Months after giving birth at the age of 22, Rose Petrohilos looked to their uncle for inspiration to pursue the "family business" of medicine.
"For the majority of his medical career he was in a wheelchair and he was disabled, so he couldn't walk," Rose said.
"He could empathise so much more directly with patients ... he did often have patients who were grateful to be like, 'This is a doctor who sees me, he sees my experience'."
Rose grew up in Victoria's rural south-west where she was home-schooled until the age of 15, when she left to move to the Gold Coast.
There, at the age of 16, Rose met the man who would later become their husband and married him at age 18.
After the first few months of getting used to parenthood, Rose, who identifies as gender-diverse and uses both she/her and they/them pronouns, decided to study medicine.
"When I sort of started emerging from the fog, I had this strong sense of purpose," Rose said.
"I was very motivated for how to change our lives for the better and that led me down a road to medicine."
Rose, who is no longer married, has since moved back to regional Victoria, where they are undertaking a placement at Bairnsdale Regional Health Service.
Like her uncle Michael Petrohilos, Rose feels her personal experience helps her identify more closely with her patients.
"I identify as a person — I take from everybody's story. I don't feel lacking for role models. I feel like everybody can be a role model to me in their own unique way," Rose said.
But Rose does not want her identity to get in the way of the job at hand.
"What tends to happen more is people worry that, 'Oh, no, I've misgendered you' and then they feel kind of guilty, and that can get in the way of your therapeutic relationship," Rose said.
"The exception I will make to that is when I do engage with gender diverse or queer youth, I find that it is a case where making that disclosure of 'You're in a safe space, I also identify as gender diverse and queer' can be really helpful to them because that makes them feel safe."
Rose believes a structural shift in the way medicine is taught in Australia has opened the way for more minorities to take up the career.
"A lot of that's been driven by the transition to postgraduate medical degrees instead of just undergraduate degrees," Rose said.
Structural move toward diversity
Data from the Medical Schools Outcomes Database showed there were eight final-year medical students who described their gender identity as non-binary in 2022.
The database asks questions about the background, education, and future plans of medical students and is one of the key measures of the diversity of the future workforce.
Australian Medical Council president Geoff McColl said medicine historically had problems recruiting people from diverse backgrounds.
"We saw particularly 20 years ago with those students coming more from private schools — not exclusively, of course — but there wasn't perhaps the diversity that we desire for our medical workforce," he said.
Around that time, the University of Melbourne opened Australia's first graduate degree, where entrants would be considered not only on academic performance or ATAR, but also broader life experience.
Professor McColl said more than 15 years later, the majority of courses were now graduate degrees.
"That diversity of experience enhances their ability to practise medicine, it probably alters their choices of where and what type of practice they want to engage in," he said.

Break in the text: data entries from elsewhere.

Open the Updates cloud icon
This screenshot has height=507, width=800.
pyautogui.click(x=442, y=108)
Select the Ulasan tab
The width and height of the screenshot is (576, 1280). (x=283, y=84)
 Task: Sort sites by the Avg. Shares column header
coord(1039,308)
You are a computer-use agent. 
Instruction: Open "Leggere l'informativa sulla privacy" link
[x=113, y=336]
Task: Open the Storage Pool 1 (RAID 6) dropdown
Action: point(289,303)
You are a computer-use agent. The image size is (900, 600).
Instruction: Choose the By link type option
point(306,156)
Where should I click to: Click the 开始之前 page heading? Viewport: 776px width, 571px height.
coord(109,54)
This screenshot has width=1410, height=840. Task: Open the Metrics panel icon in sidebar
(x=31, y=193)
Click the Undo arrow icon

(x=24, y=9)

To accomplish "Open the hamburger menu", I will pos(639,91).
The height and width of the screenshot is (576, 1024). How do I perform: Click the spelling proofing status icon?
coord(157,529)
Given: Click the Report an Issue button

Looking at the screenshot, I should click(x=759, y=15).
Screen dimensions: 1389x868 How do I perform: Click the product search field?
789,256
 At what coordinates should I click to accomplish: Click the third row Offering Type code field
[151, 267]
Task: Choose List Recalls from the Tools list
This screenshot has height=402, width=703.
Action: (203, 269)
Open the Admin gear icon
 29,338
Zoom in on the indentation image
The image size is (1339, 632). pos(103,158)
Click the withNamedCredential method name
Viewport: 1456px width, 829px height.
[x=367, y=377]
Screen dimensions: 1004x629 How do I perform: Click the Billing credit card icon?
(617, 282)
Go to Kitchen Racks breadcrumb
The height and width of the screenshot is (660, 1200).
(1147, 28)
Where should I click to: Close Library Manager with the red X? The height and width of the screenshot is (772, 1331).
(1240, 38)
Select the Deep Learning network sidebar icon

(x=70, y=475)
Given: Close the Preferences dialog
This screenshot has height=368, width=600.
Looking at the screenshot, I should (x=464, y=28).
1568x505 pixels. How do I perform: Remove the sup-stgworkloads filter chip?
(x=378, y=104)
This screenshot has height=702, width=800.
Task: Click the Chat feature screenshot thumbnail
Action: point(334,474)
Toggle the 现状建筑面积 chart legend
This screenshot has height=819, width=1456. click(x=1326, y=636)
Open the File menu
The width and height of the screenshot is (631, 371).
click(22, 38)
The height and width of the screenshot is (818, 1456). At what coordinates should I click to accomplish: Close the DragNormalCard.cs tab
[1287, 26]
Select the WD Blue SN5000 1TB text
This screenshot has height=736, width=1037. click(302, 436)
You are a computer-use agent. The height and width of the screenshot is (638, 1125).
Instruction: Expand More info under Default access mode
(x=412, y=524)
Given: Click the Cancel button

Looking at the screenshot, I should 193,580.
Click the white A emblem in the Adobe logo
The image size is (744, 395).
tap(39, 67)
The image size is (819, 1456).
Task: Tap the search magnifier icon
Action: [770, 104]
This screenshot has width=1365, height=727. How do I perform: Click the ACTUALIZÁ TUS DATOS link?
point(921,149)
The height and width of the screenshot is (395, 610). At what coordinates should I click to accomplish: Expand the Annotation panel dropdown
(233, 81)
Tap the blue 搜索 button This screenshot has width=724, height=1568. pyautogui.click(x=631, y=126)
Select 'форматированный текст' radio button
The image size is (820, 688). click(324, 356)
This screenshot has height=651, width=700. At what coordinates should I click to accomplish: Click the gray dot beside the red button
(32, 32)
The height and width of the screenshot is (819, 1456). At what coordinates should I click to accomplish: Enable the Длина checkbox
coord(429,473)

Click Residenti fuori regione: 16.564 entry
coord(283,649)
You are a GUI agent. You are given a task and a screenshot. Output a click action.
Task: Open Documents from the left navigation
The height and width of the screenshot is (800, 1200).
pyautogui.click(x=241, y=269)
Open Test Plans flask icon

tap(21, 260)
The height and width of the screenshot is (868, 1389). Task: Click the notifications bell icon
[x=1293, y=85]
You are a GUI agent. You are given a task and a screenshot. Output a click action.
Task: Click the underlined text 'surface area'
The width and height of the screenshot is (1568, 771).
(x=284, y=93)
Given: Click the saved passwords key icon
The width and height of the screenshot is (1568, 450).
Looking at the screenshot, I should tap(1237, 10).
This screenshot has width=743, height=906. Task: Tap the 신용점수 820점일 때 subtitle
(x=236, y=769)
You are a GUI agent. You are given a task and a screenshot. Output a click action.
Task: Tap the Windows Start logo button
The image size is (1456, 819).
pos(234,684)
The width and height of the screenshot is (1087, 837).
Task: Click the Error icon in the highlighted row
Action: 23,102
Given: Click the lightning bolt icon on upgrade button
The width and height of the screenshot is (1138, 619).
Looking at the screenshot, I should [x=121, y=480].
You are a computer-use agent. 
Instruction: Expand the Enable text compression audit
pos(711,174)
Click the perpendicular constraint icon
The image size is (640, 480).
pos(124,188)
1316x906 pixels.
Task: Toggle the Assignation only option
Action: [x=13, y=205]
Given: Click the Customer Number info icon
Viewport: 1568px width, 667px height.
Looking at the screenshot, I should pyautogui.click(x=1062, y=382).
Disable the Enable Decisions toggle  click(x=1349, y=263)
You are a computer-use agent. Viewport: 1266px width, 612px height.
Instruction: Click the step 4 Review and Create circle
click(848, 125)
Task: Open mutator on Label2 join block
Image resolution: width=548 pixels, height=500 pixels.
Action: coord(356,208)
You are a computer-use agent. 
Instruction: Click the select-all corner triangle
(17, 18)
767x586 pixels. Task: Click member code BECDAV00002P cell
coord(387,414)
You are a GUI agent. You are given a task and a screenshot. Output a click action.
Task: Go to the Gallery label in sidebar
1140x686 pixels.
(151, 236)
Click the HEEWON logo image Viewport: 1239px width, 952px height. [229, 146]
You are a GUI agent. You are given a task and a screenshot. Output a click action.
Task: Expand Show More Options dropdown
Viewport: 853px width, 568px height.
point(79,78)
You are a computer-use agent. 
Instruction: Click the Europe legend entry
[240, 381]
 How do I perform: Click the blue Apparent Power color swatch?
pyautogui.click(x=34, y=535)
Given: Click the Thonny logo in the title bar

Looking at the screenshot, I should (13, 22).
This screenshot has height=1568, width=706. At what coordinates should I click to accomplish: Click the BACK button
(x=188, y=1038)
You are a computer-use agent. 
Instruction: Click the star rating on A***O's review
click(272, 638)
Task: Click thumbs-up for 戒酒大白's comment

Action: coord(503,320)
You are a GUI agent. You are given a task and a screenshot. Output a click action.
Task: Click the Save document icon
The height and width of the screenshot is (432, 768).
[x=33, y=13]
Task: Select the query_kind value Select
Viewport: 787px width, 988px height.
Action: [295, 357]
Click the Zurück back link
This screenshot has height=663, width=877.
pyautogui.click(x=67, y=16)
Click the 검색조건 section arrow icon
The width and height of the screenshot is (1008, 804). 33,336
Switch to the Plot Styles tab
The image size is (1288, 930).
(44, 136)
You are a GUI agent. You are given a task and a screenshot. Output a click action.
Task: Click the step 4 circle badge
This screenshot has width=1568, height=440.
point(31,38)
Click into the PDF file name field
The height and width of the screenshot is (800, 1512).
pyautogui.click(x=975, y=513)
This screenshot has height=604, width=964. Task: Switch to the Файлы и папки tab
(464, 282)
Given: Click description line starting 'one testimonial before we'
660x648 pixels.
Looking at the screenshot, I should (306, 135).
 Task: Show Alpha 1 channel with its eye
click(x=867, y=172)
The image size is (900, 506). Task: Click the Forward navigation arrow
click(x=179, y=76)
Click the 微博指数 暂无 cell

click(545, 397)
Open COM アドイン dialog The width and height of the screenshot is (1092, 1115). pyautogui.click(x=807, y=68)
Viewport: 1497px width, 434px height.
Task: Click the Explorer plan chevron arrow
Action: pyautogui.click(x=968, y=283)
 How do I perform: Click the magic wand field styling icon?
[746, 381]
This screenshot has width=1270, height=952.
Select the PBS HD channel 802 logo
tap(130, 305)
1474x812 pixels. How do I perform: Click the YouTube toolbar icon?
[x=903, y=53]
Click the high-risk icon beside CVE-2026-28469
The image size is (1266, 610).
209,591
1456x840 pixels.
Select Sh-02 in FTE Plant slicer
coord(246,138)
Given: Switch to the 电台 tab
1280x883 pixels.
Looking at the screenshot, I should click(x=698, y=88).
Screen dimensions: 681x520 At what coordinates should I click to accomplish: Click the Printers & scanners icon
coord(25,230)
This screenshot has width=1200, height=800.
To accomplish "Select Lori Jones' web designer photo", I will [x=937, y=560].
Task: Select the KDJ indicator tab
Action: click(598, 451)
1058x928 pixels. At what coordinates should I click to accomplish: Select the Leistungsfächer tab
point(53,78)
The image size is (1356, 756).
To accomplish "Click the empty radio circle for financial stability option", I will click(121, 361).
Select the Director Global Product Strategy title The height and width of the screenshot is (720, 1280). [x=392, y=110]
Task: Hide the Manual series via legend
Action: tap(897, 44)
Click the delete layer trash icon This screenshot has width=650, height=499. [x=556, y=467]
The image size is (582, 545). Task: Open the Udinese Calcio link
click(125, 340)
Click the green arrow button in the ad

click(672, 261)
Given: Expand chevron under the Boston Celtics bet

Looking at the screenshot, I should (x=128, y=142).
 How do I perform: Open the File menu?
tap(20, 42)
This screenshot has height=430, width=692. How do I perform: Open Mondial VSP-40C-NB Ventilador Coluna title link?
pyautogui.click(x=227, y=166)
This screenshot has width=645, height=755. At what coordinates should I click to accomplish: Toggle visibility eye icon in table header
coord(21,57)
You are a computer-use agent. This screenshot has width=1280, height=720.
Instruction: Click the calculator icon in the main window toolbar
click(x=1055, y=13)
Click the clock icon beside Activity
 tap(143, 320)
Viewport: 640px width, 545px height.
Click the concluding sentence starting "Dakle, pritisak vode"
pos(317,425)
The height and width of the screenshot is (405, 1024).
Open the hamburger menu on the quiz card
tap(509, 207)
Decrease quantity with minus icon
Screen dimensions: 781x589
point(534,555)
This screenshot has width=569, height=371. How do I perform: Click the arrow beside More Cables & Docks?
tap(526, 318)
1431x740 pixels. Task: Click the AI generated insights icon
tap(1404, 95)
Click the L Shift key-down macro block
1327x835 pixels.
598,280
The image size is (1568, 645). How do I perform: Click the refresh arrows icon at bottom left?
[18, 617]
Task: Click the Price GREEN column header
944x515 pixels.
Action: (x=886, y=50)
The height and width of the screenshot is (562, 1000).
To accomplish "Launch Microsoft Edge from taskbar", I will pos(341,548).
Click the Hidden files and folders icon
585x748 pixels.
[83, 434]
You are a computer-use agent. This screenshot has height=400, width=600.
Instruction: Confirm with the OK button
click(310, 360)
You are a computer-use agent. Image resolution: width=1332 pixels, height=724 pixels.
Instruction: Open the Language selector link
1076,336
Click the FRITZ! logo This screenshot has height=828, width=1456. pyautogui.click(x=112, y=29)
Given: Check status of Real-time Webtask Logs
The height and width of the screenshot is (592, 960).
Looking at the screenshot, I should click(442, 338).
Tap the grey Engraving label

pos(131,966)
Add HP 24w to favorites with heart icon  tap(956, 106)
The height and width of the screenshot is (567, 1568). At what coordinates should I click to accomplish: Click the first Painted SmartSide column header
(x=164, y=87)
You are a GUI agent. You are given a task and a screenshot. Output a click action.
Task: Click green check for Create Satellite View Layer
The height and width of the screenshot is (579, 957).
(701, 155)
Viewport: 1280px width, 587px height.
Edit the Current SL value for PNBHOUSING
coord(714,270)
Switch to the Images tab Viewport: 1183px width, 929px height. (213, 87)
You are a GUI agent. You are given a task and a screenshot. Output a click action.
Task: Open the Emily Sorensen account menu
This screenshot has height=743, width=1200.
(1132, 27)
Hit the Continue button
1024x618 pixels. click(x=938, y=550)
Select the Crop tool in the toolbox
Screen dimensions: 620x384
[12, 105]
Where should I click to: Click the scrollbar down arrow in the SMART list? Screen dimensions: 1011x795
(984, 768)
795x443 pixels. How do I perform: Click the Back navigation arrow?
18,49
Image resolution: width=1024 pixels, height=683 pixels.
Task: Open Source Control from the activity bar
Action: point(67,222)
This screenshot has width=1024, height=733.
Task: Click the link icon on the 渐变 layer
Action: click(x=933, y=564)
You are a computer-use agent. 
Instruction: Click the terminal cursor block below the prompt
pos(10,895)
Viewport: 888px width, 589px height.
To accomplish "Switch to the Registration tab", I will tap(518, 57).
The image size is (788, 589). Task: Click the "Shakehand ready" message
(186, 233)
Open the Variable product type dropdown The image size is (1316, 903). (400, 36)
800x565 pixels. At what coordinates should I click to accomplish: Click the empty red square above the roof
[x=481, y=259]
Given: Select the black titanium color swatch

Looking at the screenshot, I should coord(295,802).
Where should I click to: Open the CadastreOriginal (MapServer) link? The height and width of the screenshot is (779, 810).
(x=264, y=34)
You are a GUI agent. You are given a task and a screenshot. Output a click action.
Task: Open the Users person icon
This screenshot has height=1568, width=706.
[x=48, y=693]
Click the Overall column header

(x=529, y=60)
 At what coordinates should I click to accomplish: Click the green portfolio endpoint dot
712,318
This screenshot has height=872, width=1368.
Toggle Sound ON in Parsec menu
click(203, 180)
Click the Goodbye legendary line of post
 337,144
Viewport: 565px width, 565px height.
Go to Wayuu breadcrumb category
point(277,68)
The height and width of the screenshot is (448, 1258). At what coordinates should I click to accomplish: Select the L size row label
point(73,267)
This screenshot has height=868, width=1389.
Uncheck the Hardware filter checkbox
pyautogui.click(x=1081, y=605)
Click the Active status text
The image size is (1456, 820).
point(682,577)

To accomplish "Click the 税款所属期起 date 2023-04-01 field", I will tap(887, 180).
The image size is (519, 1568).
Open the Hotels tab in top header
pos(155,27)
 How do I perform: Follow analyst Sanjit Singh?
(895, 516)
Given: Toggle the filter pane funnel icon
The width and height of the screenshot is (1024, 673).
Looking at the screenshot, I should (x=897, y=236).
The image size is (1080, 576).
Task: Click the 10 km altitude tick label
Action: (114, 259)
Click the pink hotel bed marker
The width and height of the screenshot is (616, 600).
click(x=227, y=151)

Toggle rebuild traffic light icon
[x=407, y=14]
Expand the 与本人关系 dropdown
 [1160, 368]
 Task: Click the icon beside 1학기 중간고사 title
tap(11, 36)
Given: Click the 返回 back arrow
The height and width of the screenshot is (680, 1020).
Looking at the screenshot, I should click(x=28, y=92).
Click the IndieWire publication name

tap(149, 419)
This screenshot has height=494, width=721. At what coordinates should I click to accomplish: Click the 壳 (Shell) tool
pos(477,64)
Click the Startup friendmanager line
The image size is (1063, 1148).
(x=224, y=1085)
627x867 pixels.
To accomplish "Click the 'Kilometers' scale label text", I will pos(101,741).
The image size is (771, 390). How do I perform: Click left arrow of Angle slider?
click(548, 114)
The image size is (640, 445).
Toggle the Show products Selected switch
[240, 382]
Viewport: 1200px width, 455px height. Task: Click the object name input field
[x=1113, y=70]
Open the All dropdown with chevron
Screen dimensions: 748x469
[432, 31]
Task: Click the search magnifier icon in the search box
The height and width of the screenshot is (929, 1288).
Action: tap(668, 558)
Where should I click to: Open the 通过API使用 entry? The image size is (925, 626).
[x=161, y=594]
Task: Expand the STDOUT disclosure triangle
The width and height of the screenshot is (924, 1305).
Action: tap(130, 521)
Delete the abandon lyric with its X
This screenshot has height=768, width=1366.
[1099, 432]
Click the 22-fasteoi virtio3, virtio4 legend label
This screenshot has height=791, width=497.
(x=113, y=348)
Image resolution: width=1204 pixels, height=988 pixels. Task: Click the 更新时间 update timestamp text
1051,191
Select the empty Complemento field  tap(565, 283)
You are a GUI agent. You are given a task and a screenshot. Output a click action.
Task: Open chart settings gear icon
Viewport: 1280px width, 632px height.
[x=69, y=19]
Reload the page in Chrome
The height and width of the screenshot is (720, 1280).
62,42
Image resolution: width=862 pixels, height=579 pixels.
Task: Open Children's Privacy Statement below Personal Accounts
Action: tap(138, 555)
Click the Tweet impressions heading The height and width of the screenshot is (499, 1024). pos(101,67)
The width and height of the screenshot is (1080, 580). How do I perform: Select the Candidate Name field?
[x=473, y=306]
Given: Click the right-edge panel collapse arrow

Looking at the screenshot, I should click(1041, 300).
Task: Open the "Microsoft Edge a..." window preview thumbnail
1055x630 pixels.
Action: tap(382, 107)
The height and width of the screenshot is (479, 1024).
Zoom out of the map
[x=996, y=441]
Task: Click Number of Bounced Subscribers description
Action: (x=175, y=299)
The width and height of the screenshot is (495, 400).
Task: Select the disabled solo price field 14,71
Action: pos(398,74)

Professor McColl said the hope was also to encourage regional and rural people into medical school, as they were more likely to return to the country.
At the end of last year, the Australian Medical Association projected there would be a shortage of 10,600 general practitioners by 2031 without changes to policy settings, with the shortages to be felt most sharply in regional Australia.
Professor McColl said while the move to graduate degrees did lengthen the training period for doctors, the benefits were worthwhile.
"If you add up the undergraduate program with the graduate program, they are a couple of years longer than, let's say, the shortest undergraduate program, but you're also gaining that diversity of approach," Professor McColl said.
"I think the proof of the pudding will be in another five to 10 years when we see the diversity of the workforce coming through."